**Input**:

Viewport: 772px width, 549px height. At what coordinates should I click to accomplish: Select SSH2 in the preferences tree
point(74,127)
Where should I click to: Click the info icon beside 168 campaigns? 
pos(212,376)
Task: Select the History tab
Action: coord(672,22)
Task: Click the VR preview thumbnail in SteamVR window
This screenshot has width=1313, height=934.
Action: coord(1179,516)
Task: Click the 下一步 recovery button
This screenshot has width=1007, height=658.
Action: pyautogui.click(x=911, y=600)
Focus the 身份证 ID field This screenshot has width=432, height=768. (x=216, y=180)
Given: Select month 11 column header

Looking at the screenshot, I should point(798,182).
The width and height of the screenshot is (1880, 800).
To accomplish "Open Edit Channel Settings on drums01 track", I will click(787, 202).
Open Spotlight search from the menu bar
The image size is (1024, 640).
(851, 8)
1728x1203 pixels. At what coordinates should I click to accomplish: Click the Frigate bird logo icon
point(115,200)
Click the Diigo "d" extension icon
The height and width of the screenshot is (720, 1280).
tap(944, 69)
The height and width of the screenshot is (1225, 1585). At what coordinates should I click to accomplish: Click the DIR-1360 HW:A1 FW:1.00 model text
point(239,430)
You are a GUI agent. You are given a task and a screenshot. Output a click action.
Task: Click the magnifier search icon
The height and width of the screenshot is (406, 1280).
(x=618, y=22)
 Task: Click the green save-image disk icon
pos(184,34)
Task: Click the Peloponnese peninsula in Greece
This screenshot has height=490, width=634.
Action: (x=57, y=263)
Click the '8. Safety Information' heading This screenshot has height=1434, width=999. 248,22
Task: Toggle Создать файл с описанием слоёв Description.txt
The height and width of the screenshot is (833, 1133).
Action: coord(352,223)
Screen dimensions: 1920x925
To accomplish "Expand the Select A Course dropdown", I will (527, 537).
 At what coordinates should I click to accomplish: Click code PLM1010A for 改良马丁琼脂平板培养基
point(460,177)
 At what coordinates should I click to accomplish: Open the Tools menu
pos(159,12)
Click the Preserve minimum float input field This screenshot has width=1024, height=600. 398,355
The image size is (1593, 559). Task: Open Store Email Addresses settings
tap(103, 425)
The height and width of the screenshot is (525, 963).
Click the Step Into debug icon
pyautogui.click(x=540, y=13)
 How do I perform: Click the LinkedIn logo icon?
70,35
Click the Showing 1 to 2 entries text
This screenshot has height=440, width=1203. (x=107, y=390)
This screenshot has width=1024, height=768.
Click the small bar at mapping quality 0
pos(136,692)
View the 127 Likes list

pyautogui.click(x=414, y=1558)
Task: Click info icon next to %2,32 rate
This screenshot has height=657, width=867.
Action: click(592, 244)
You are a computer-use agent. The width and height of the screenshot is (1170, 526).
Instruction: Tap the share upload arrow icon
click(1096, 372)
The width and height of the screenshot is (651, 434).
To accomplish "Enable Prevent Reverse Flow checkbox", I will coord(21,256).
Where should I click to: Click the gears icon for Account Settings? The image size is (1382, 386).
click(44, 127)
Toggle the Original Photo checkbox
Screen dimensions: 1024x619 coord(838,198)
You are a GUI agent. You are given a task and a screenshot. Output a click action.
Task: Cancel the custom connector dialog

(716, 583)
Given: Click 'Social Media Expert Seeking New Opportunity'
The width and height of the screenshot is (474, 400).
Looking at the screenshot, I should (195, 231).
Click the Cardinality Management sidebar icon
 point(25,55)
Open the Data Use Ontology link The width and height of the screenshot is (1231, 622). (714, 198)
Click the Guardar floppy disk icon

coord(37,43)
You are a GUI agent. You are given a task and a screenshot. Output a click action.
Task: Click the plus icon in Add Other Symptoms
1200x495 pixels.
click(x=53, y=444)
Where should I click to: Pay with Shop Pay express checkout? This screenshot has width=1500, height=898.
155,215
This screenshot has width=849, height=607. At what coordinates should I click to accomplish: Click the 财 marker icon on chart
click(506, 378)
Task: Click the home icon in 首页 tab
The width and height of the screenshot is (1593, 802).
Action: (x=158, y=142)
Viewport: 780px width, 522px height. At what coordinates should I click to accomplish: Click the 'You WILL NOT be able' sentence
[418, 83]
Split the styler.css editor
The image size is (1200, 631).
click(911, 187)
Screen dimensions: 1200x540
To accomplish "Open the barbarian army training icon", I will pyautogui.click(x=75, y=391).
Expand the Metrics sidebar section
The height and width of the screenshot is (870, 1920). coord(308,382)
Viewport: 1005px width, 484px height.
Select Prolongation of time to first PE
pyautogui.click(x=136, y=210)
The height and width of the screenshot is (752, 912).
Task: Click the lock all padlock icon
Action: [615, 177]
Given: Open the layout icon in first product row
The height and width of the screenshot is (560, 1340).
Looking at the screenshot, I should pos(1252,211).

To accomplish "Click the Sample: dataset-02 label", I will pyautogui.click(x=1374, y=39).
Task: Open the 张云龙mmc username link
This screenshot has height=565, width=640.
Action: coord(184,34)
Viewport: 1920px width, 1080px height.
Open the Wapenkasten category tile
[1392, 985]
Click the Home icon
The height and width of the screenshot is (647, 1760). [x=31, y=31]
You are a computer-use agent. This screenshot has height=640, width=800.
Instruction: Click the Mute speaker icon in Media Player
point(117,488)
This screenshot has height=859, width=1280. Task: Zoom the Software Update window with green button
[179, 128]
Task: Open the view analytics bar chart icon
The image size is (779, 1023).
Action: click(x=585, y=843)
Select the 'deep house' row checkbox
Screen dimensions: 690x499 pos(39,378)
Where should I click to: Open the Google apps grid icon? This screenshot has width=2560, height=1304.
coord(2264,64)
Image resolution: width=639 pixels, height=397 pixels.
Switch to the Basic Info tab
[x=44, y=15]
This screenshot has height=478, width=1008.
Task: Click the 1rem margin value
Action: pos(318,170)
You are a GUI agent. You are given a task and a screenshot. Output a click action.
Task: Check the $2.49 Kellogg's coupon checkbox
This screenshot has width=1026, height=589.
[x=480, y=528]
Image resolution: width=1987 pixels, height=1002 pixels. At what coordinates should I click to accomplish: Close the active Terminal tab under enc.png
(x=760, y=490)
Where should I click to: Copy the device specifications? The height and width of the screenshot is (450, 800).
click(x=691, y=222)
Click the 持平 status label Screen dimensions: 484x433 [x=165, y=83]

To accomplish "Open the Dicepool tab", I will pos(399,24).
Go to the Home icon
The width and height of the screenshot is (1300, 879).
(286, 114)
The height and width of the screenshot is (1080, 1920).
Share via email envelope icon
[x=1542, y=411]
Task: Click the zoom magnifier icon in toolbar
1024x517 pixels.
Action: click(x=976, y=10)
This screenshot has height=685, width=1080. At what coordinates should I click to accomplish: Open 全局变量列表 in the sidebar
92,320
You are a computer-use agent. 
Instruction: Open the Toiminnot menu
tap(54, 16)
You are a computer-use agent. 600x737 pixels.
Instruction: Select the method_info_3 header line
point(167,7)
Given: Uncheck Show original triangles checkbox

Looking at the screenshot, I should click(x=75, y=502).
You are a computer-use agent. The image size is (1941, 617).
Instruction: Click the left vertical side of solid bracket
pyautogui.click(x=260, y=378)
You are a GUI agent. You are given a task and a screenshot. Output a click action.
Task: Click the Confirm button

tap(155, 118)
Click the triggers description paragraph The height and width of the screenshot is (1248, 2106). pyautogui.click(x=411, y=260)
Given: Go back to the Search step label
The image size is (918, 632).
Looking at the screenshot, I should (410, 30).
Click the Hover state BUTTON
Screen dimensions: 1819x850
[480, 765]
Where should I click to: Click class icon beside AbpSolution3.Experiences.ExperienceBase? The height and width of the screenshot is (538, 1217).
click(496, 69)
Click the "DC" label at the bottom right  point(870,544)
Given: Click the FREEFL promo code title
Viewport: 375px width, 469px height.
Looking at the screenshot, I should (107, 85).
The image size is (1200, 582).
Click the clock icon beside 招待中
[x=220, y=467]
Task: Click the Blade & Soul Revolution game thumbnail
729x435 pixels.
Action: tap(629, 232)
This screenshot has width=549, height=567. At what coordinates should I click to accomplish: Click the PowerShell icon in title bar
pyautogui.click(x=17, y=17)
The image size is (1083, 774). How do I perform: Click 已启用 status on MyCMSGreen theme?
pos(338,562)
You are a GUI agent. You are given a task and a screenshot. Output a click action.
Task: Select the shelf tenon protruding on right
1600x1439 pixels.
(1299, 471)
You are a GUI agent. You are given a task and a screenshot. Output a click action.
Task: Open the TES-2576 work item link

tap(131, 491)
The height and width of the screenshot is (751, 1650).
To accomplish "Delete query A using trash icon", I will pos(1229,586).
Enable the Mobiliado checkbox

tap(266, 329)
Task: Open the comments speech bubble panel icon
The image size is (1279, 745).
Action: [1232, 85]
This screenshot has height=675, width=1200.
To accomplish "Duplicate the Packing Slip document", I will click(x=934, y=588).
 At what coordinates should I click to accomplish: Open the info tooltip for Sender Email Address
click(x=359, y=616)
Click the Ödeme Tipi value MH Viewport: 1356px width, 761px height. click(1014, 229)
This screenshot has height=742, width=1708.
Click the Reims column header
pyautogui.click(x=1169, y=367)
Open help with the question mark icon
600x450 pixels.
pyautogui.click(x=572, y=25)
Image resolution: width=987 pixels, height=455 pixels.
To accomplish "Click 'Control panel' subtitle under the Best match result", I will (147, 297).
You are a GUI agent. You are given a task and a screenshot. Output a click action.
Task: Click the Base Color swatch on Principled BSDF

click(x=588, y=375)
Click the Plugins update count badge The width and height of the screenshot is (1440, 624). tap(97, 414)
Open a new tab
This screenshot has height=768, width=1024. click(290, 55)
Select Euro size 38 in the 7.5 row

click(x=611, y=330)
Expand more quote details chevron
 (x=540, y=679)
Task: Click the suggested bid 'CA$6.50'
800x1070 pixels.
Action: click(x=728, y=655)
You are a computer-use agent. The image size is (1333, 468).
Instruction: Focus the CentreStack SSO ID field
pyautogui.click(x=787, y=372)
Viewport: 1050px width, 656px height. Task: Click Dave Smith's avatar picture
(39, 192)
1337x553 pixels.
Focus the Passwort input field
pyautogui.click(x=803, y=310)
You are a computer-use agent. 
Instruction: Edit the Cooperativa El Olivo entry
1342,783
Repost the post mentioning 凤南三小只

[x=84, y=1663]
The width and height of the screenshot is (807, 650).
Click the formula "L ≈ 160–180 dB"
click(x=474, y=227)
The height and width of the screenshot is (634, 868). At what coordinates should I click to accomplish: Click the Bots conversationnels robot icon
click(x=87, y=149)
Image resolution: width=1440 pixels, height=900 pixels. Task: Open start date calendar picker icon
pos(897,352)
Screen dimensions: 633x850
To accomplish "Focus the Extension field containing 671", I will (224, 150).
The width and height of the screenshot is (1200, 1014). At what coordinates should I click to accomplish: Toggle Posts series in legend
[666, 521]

**Instructions for the task**: Restate the entries above word for word, beginning with their first line and ending with the line holding "Click the Diigo"; omit everything else.

**Completed task**:
Viewport: 772px width, 549px height. At what coordinates should I click to accomplish: Select SSH2 in the preferences tree
point(74,127)
Where should I click to: Click the info icon beside 168 campaigns? 
pos(212,376)
Task: Select the History tab
Action: coord(672,22)
Task: Click the VR preview thumbnail in SteamVR window
This screenshot has width=1313, height=934.
Action: coord(1179,516)
Task: Click the 下一步 recovery button
This screenshot has width=1007, height=658.
Action: pyautogui.click(x=911, y=600)
Focus the 身份证 ID field This screenshot has width=432, height=768. (x=216, y=180)
Given: Select month 11 column header

Looking at the screenshot, I should point(798,182).
The width and height of the screenshot is (1880, 800).
To accomplish "Open Edit Channel Settings on drums01 track", I will click(787, 202).
Open Spotlight search from the menu bar
The image size is (1024, 640).
(851, 8)
1728x1203 pixels. At what coordinates should I click to accomplish: Click the Frigate bird logo icon
point(115,200)
Click the Diigo "d" extension icon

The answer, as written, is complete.